[WORK TO COMPLETE]:
Of all the lines in the records below, copy only those that contain the string "computer".

Items from a dataset
====================

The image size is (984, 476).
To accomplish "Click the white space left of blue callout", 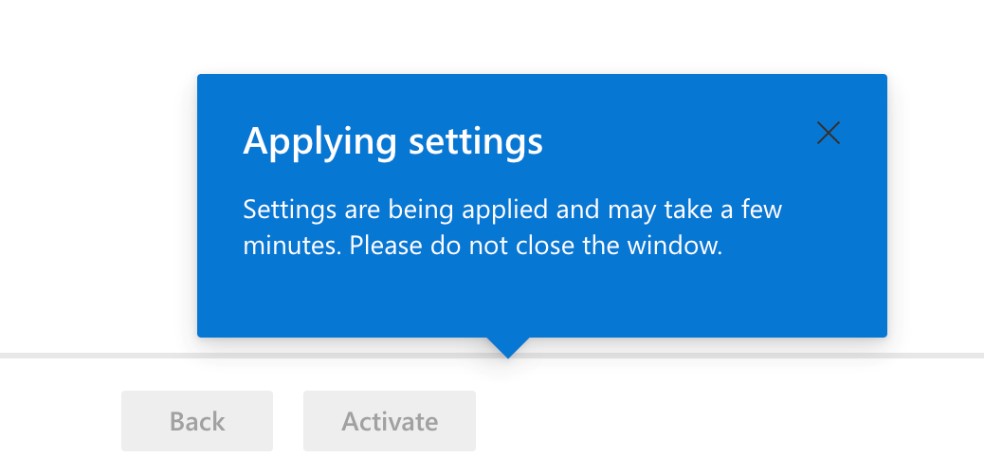I will coord(98,206).
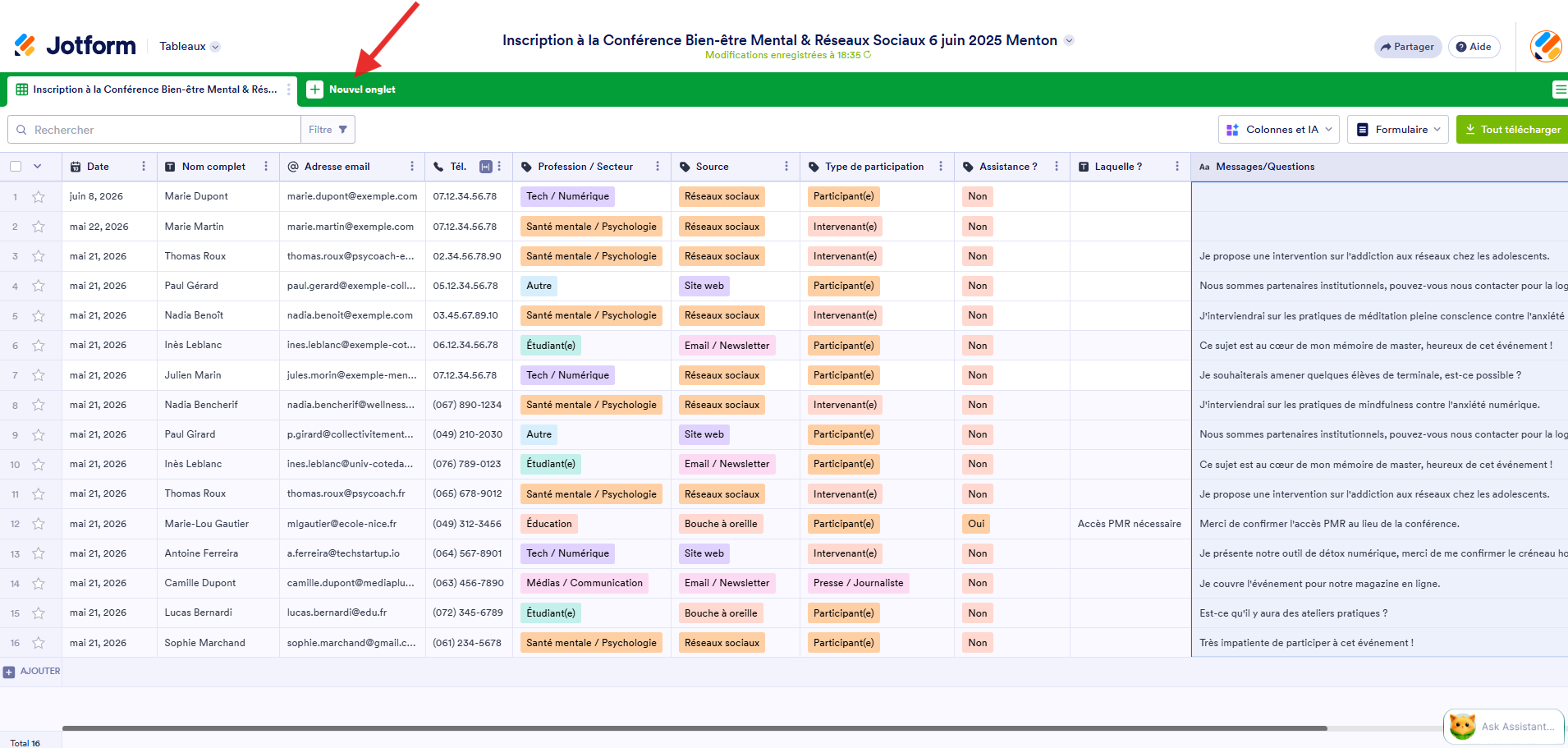Expand the Tableaux dropdown
Screen dimensions: 1568x748
click(x=190, y=47)
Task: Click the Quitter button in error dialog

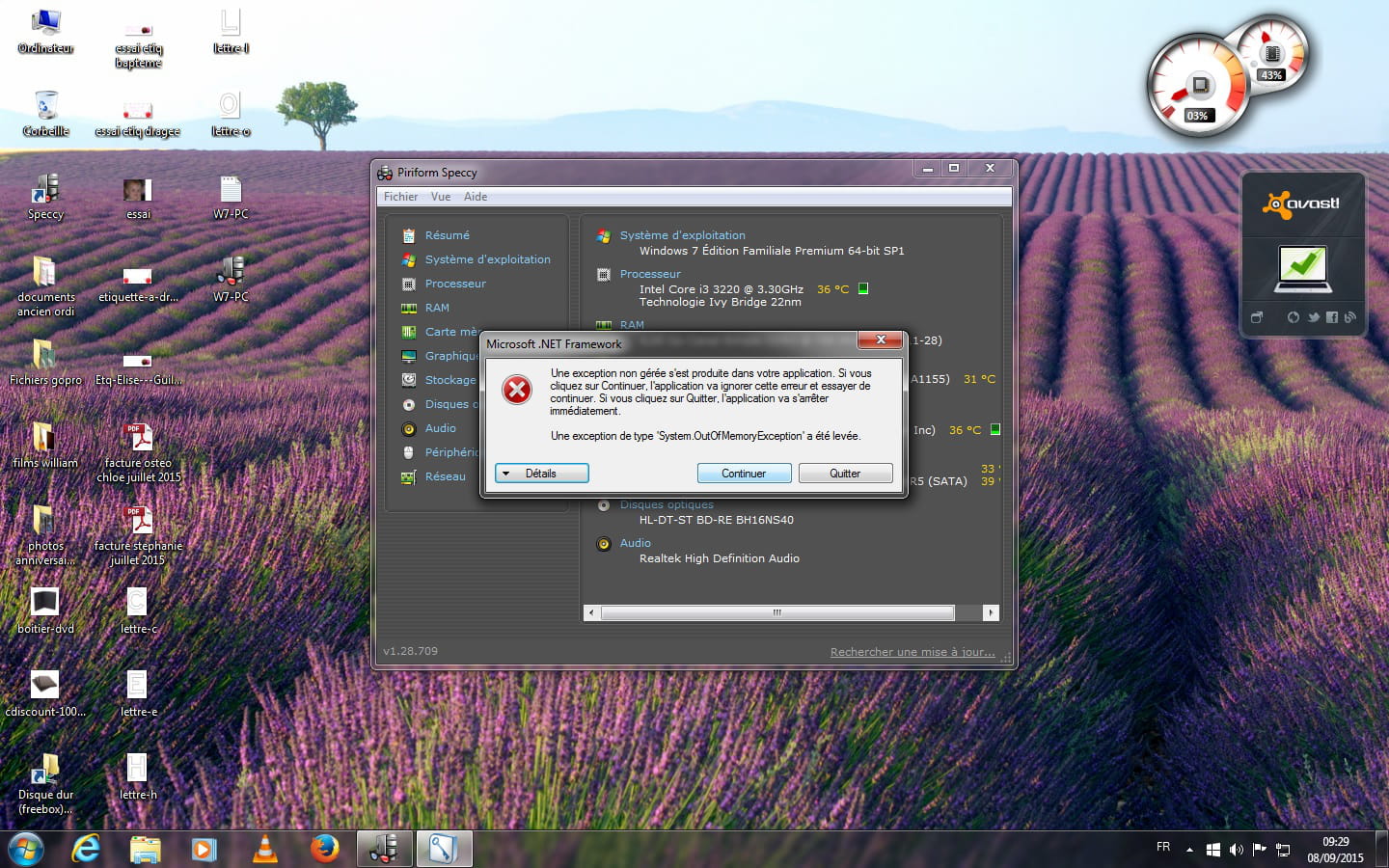Action: (x=844, y=474)
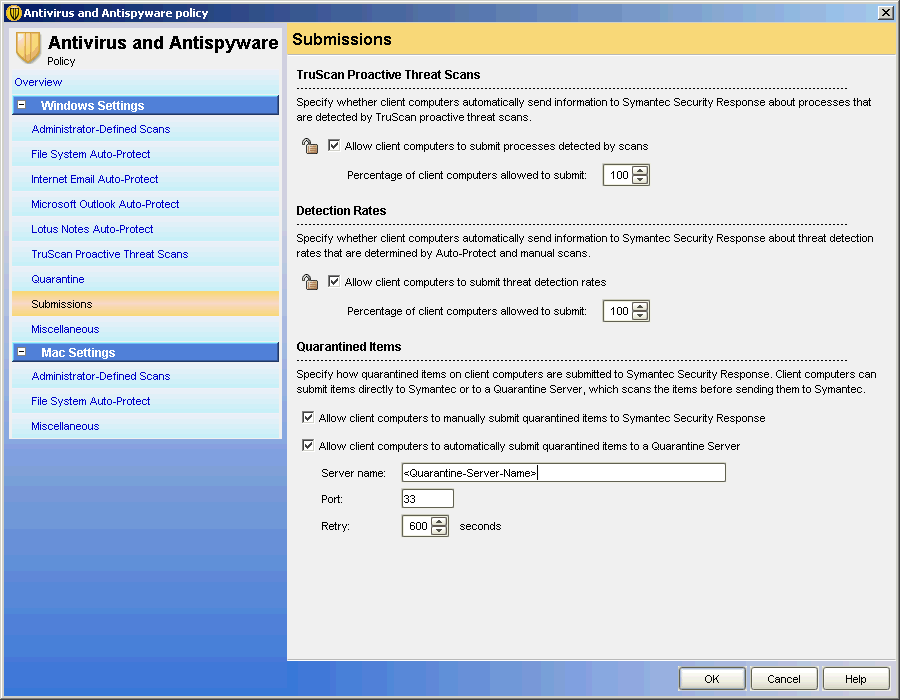Click the OK button
900x700 pixels.
[711, 679]
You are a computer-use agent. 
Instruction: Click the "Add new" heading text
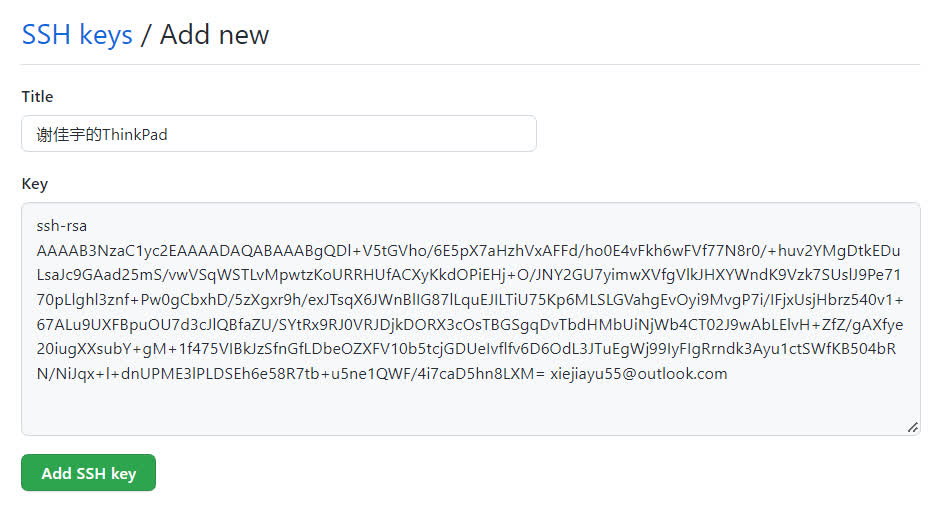point(214,35)
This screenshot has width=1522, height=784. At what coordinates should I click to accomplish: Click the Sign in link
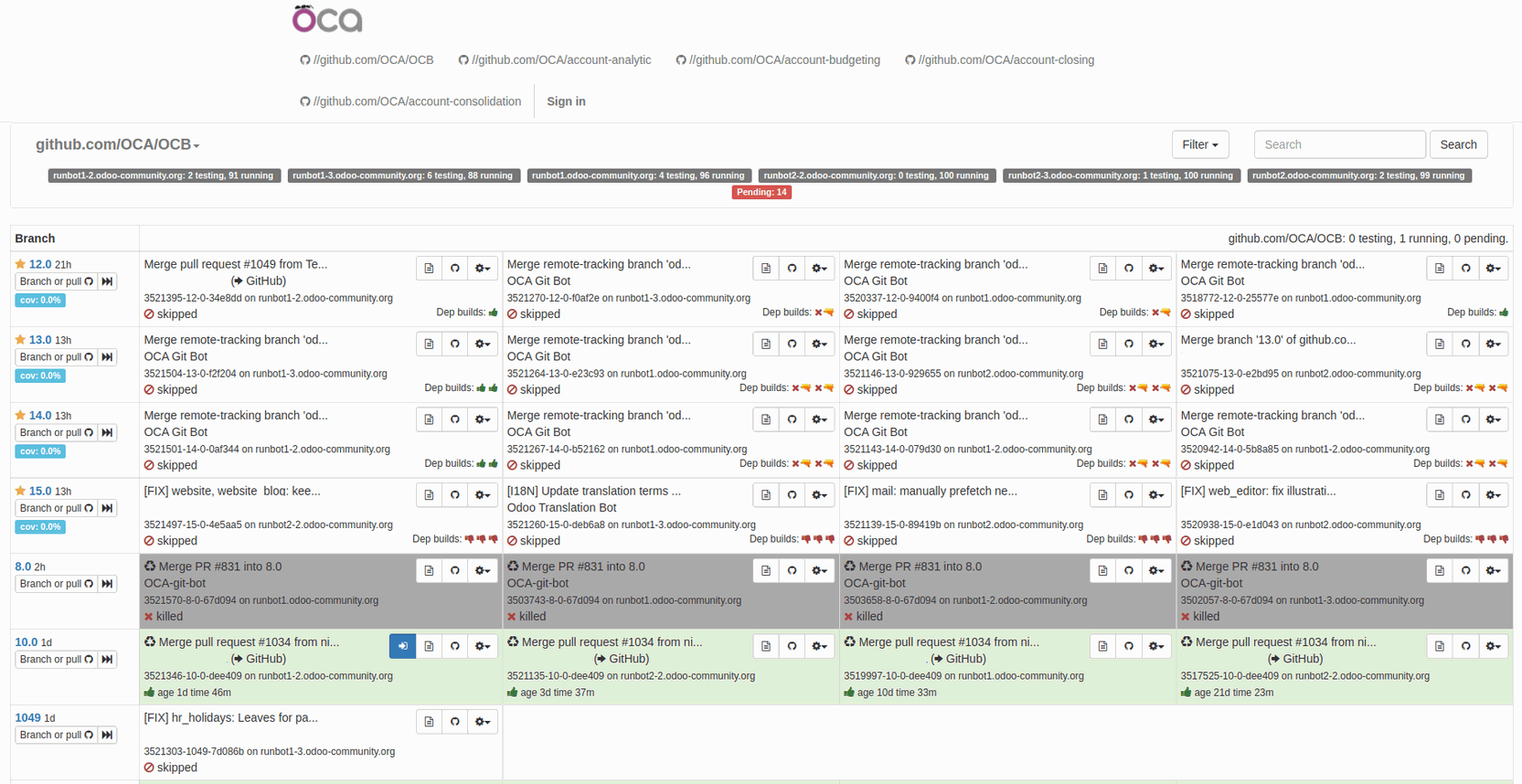point(566,101)
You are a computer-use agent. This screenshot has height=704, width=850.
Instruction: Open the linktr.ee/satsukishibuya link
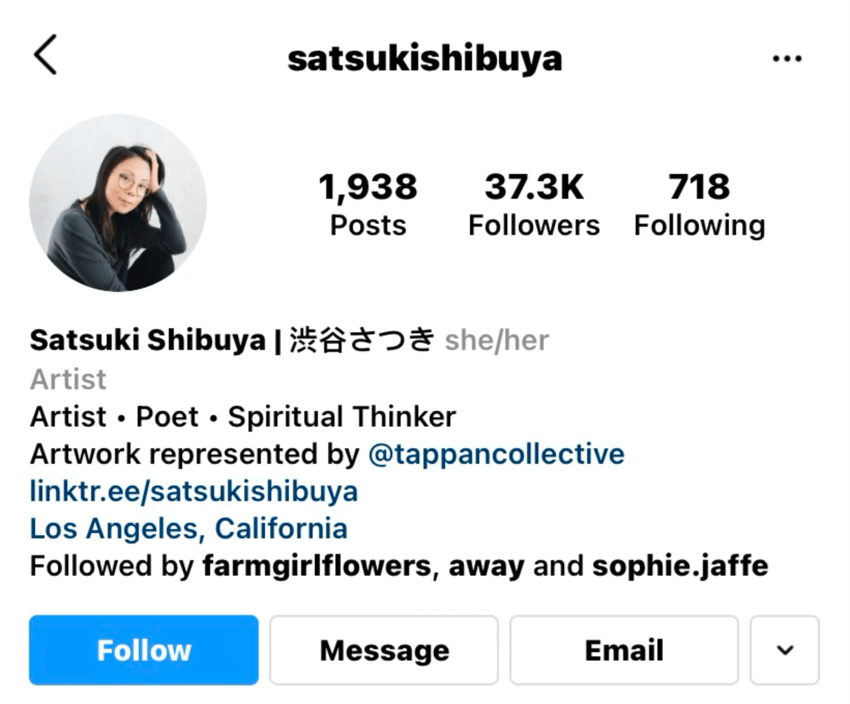pyautogui.click(x=194, y=491)
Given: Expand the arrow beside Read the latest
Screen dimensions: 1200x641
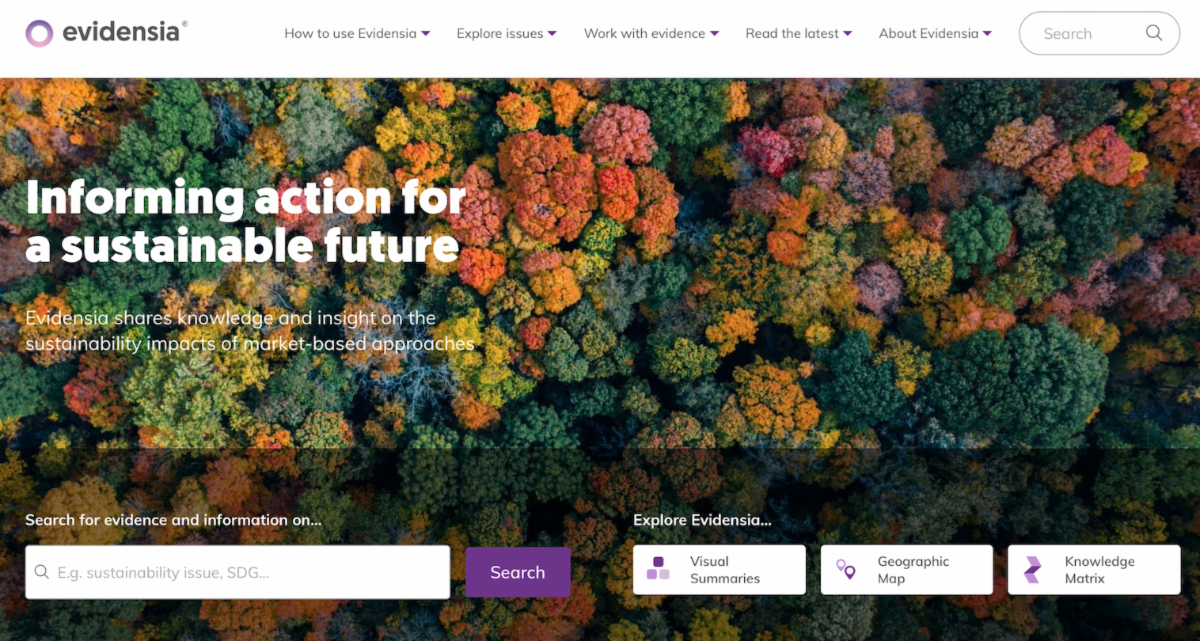Looking at the screenshot, I should pyautogui.click(x=848, y=33).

====================

[WRITTEN RESPONSE]:
You are a computer-use agent. 
You are a computer-use agent. This screenshot has height=704, width=850.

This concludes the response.